Exercise details:
The line containing "Screen dimensions: 358x201" and every line after it, through the end of the records below, are to be reproduced exactly, with the pictures left out.

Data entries
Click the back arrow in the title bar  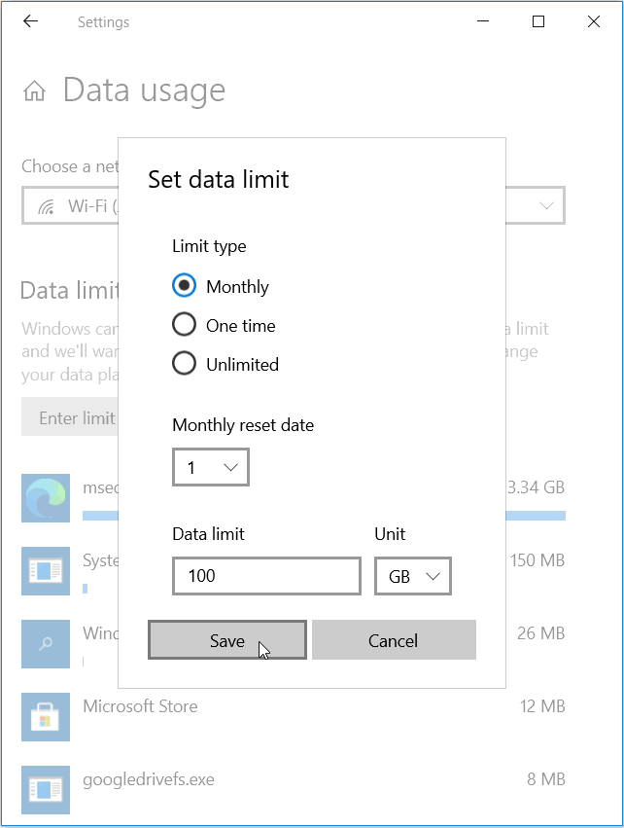(30, 20)
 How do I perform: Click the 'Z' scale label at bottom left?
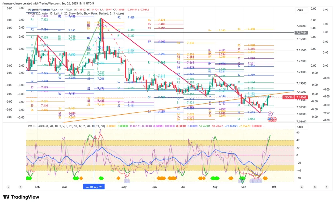pyautogui.click(x=20, y=187)
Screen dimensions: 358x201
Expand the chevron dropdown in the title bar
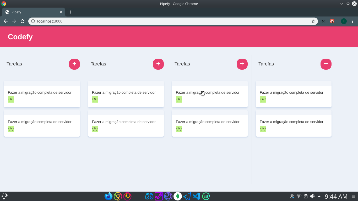(341, 4)
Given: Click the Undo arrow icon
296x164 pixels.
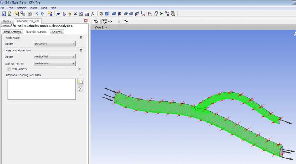Looking at the screenshot, I should [37, 14].
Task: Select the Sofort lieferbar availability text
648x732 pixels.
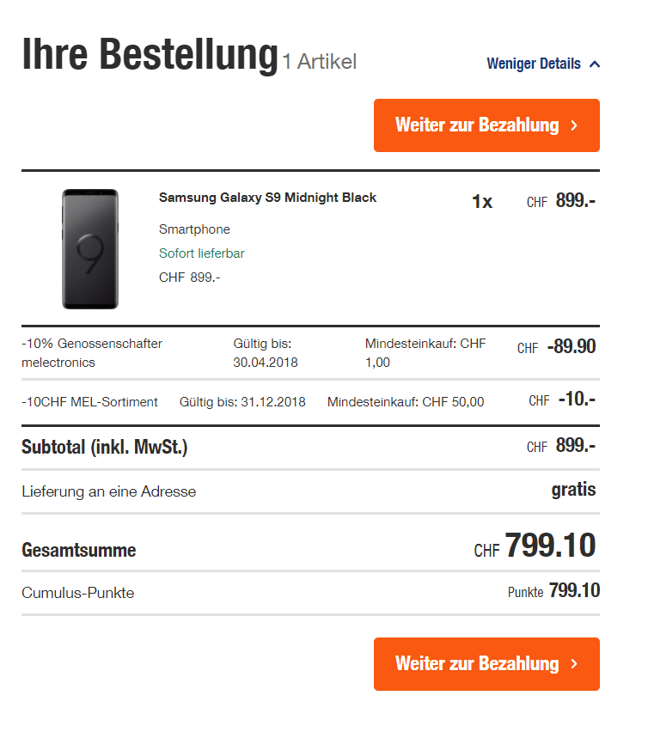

Solution for this exercise:
Screen dimensions: 358x201
Expand the chevron dropdown in the title bar
(341, 4)
Given: Click the Undo arrow icon
296x164 pixels.
Looking at the screenshot, I should [37, 14].
Task: Select the Sofort lieferbar availability text
648x732 pixels.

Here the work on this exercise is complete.